*** Data shown ***

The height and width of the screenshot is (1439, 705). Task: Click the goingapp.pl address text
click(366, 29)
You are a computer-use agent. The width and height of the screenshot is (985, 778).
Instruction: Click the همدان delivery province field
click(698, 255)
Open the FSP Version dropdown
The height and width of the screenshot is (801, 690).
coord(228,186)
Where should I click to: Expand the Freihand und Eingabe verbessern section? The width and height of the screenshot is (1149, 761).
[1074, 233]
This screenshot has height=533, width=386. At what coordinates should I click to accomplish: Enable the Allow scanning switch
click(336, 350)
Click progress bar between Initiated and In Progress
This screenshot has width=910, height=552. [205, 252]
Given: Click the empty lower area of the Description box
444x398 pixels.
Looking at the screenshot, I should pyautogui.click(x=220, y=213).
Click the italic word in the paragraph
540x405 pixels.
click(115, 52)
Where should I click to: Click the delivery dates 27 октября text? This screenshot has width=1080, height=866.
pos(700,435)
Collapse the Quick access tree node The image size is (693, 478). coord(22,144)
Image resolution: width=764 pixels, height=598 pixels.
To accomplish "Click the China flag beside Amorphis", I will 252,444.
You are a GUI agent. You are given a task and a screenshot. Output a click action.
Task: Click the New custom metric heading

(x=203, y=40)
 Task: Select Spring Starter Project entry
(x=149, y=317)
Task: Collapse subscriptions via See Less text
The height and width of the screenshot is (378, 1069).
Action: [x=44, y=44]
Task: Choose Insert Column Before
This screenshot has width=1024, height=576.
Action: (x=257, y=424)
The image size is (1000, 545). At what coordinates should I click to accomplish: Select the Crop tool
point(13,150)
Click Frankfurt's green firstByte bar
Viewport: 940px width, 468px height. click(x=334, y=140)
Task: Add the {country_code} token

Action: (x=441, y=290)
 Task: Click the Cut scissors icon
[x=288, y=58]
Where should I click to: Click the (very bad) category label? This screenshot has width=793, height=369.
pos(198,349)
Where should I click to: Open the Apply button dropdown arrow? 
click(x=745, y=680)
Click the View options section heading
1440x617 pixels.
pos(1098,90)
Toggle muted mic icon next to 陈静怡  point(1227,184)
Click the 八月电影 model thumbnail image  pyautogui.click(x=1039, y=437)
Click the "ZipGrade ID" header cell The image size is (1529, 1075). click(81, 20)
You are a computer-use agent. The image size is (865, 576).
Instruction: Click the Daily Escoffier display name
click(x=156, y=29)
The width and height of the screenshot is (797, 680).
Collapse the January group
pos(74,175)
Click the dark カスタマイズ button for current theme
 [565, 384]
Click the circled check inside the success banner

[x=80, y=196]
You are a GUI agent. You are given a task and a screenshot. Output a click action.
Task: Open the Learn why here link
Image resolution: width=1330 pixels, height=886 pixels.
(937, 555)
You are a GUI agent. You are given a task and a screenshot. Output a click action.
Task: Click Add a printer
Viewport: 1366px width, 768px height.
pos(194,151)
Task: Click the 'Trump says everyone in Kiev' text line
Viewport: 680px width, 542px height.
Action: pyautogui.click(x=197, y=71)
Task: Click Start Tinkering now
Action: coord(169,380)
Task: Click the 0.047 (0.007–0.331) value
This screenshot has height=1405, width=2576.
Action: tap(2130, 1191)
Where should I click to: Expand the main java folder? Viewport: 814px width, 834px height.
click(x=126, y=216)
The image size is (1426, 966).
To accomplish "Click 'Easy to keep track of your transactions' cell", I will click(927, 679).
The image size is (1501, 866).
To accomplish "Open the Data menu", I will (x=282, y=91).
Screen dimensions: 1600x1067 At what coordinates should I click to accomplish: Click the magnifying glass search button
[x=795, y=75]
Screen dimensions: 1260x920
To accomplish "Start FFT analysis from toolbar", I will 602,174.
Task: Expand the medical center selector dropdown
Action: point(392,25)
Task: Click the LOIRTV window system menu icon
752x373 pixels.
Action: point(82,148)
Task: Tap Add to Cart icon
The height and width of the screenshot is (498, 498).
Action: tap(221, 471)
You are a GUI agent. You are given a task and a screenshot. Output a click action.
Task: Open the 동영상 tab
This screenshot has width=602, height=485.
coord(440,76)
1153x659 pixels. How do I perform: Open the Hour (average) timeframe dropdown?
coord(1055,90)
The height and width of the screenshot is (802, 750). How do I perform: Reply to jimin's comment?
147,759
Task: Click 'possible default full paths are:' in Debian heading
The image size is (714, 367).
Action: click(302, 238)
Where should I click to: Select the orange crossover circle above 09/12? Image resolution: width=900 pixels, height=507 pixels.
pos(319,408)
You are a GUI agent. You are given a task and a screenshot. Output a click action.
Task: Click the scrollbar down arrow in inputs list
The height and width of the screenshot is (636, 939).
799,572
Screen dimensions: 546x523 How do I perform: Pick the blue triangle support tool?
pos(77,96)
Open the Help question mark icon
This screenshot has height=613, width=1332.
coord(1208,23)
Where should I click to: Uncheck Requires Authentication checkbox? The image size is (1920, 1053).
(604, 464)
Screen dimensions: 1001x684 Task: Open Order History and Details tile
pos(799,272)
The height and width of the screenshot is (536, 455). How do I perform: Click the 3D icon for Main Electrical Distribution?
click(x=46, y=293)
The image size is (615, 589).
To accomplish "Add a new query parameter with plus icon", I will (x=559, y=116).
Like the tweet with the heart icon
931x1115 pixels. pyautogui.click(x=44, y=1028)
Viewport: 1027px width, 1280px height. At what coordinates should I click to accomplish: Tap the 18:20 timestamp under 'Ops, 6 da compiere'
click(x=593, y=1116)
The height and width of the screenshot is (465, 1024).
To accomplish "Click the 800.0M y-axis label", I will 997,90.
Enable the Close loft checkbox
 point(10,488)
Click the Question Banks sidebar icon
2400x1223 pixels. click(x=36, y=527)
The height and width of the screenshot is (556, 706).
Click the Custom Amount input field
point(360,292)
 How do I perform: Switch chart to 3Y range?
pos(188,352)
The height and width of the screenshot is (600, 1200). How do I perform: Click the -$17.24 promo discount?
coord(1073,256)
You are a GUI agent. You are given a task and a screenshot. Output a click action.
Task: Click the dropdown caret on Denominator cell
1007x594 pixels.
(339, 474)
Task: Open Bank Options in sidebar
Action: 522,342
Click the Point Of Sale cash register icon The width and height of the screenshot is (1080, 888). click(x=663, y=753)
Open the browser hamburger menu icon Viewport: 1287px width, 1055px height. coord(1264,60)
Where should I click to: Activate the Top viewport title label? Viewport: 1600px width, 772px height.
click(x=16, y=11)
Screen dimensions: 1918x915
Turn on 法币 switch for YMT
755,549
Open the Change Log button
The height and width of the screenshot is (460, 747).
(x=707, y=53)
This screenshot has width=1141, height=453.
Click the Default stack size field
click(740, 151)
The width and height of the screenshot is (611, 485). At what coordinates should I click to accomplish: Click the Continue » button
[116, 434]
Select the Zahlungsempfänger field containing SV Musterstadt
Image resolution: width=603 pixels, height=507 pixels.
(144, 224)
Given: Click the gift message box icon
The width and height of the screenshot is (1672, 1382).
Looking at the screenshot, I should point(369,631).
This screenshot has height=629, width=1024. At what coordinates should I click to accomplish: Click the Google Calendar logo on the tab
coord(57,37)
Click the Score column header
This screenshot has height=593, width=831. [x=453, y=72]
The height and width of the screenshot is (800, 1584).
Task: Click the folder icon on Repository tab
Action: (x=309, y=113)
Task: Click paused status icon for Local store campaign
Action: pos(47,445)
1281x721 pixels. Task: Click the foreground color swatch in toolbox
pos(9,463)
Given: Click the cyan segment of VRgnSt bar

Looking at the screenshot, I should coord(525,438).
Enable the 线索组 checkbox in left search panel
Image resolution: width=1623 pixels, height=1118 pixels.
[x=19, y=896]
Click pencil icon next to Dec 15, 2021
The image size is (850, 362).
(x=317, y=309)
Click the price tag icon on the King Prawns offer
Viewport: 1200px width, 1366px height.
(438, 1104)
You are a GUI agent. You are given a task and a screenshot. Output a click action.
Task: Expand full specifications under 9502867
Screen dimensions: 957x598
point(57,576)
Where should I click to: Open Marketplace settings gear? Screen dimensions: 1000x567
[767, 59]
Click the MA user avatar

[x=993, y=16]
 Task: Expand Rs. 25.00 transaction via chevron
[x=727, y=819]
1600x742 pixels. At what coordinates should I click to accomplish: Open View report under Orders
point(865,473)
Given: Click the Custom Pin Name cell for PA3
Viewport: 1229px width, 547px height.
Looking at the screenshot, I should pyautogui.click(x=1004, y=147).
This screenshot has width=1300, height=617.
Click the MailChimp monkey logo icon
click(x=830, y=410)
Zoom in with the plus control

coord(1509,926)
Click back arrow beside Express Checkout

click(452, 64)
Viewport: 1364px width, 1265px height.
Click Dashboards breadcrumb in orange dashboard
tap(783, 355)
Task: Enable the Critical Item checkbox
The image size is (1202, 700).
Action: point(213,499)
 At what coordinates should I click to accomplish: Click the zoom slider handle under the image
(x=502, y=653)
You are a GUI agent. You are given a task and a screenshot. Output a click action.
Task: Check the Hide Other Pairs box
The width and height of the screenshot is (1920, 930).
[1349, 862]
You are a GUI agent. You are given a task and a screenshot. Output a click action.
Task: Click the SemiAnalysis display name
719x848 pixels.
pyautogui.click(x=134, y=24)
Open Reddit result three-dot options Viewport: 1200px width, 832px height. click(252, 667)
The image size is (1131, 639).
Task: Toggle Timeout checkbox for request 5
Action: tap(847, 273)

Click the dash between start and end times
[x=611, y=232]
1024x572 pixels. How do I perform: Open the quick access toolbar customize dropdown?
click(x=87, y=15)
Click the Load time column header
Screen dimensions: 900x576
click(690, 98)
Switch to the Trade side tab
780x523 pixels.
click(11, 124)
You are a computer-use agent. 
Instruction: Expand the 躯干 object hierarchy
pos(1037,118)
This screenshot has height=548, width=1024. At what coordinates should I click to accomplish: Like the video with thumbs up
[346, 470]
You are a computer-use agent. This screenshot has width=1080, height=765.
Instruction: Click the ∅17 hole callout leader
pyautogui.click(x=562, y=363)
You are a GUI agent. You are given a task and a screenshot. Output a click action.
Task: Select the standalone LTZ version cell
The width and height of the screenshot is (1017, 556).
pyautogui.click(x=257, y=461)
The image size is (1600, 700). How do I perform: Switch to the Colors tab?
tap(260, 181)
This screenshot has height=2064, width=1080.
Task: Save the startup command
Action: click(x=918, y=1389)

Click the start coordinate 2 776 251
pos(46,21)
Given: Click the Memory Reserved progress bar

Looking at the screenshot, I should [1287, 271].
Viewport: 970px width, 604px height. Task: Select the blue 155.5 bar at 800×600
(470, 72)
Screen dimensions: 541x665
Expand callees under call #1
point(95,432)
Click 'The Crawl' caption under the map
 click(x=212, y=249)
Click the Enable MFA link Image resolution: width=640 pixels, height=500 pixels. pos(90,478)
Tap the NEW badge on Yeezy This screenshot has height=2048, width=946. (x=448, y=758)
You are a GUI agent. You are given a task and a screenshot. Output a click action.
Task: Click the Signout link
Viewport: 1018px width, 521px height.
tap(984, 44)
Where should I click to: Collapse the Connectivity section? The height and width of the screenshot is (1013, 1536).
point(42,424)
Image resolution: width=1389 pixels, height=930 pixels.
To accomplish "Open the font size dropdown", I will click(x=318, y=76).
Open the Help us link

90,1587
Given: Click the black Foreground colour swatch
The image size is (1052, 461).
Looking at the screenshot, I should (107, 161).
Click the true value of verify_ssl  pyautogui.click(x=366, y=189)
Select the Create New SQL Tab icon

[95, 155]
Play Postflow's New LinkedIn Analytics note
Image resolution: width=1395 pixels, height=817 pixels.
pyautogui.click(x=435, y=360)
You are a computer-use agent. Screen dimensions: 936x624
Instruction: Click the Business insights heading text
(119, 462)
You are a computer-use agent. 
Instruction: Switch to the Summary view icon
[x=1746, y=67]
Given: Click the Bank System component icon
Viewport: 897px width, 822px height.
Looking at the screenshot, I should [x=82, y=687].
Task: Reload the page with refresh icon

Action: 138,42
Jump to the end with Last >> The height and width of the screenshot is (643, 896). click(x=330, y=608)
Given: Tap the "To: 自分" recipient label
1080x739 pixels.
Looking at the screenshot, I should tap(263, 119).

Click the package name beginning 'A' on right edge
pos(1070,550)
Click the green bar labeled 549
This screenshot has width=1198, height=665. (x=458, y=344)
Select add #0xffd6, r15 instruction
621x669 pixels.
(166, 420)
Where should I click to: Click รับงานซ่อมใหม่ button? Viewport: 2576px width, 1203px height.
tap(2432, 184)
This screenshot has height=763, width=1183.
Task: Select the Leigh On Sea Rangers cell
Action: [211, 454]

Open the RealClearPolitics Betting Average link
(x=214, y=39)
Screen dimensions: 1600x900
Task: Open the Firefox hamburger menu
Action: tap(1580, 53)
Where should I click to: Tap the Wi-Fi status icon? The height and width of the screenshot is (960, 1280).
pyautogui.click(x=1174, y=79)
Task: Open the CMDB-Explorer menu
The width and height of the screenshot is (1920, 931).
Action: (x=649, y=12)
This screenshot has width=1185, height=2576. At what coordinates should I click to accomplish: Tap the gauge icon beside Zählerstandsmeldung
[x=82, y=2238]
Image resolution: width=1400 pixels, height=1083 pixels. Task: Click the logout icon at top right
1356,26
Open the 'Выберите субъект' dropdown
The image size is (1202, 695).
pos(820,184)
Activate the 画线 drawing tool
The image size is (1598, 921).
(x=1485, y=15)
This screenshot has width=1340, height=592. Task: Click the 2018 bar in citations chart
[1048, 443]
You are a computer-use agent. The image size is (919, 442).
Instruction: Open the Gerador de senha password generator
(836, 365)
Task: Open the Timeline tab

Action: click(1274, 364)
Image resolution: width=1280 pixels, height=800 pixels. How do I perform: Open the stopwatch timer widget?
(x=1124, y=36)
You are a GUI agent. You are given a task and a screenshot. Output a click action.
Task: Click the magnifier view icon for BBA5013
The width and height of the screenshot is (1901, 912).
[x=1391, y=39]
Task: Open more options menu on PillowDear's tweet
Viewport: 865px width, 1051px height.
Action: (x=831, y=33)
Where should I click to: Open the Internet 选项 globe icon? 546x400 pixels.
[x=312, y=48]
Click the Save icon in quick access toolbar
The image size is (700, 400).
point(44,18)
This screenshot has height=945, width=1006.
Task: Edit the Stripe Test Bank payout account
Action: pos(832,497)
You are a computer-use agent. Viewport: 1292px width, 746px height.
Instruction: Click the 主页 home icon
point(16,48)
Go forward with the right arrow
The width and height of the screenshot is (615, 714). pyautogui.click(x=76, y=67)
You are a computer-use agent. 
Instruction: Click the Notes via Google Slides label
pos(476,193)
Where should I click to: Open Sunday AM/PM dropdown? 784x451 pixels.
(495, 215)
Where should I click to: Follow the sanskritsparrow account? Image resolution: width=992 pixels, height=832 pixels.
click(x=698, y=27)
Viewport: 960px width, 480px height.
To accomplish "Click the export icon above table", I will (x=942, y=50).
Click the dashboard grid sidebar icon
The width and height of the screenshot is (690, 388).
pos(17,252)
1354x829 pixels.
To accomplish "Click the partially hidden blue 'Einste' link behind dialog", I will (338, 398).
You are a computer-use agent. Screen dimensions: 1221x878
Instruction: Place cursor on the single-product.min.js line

*** End of Data shown ***

Above are the records; copy exactly the lines from the line with "The height and width of the screenshot is (801, 690)." through the line with "Image resolution: width=764", both included.

The height and width of the screenshot is (801, 690).
coord(228,186)
Where should I click to: Expand the Freihand und Eingabe verbessern section? The width and height of the screenshot is (1149, 761).
[1074, 233]
This screenshot has height=533, width=386. At what coordinates should I click to accomplish: Enable the Allow scanning switch
click(336, 350)
Click progress bar between Initiated and In Progress
This screenshot has width=910, height=552. [205, 252]
Given: Click the empty lower area of the Description box
444x398 pixels.
Looking at the screenshot, I should pyautogui.click(x=220, y=213).
Click the italic word in the paragraph
540x405 pixels.
click(115, 52)
Where should I click to: Click the delivery dates 27 октября text? This screenshot has width=1080, height=866.
pos(700,435)
Collapse the Quick access tree node The image size is (693, 478). coord(22,144)
Image resolution: width=764 pixels, height=598 pixels.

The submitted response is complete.